Charpentier I, Pillet L, Karlsson E, Couderc J, Ménez A
Département de Biologie, Protéines CEN Saclay, Gif-sur Yvette, France.
J Mol Recognit. 1990 Apr;3(2):74-81. doi: 10.1002/jmr.300030204.
The present paper reports the preparation and characterization of two neutralizing monoclonal antibodies (Mabs), called MST1 and MST2, which bind at the central loop of a long-chain neurotoxin from cobra venom. The central loop is a critical region for the binding of the toxin to the nicotinic acetylcholine receptor. Some of the residues incorporated in the epitopes recognized by MST1 and MST2 have been identified on the basis of competition experiments using a set of 'chemical mutants' of the toxin. We show that MST1 and MST2 bind at the base and at the tip of the central loop of the toxin, respectively, however, only MST2 actually overlaps the acetylcholine receptor binding site. Accordingly, only MST2 is capable of recognizing all homologous toxins so far examined. MST2, therefore, mimicks, at least partially, the site by which the nicotinic acetylcholine receptor recognizes a long-chain neurotoxin.

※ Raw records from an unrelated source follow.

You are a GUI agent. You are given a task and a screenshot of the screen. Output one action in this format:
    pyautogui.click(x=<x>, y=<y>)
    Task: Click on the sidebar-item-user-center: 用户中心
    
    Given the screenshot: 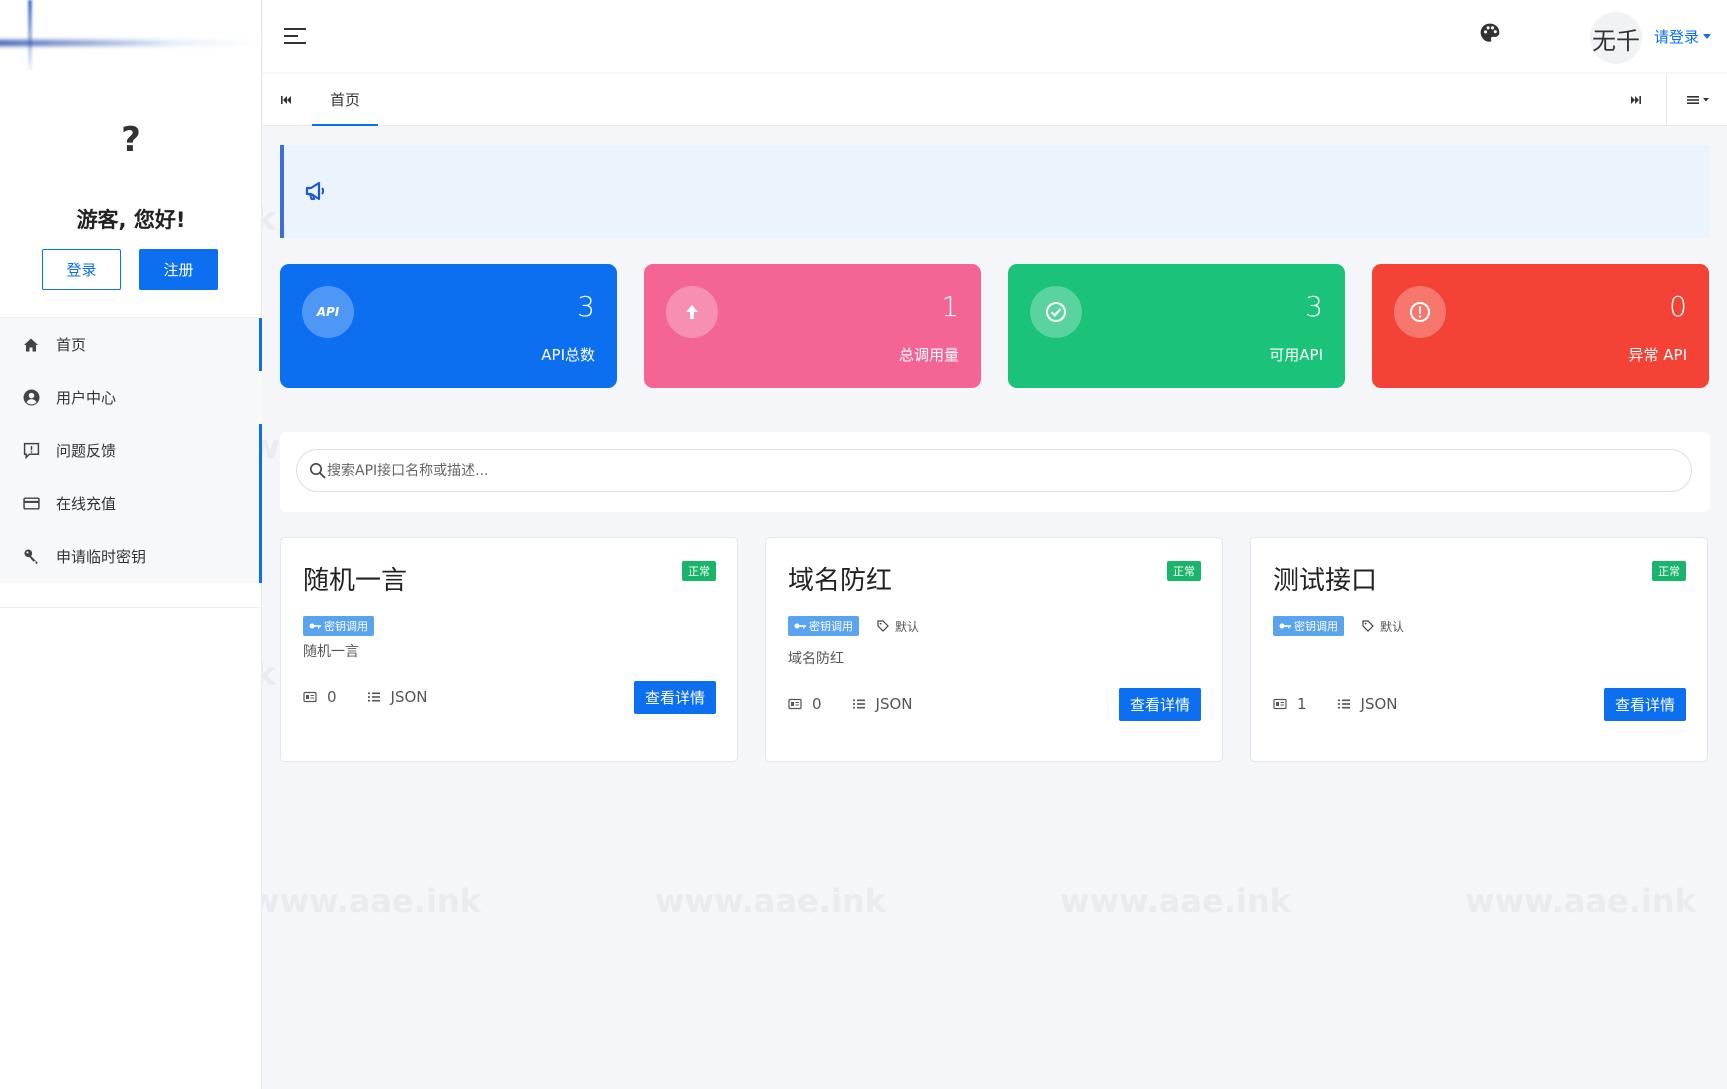 What is the action you would take?
    pyautogui.click(x=131, y=398)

本文报道了两种中和性单克隆抗体(MST1和MST2)的制备与特性,这两种抗体与眼镜蛇毒长链神经毒素的中央环结合。中央环是毒素与烟碱型乙酰胆碱受体结合的关键区域。基于使用该毒素的一组“化学突变体”进行的竞争实验,已鉴定出MST1和MST2识别的表位中包含的一些残基。我们发现,MST1和MST2分别结合在毒素中央环的基部和顶端,然而,只有MST2实际与乙酰胆碱受体结合位点重叠。因此,到目前为止,只有MST2能够识别所有检测的同源毒素。所以,MST2至少部分模拟了烟碱型乙酰胆碱受体识别长链神经毒素的位点。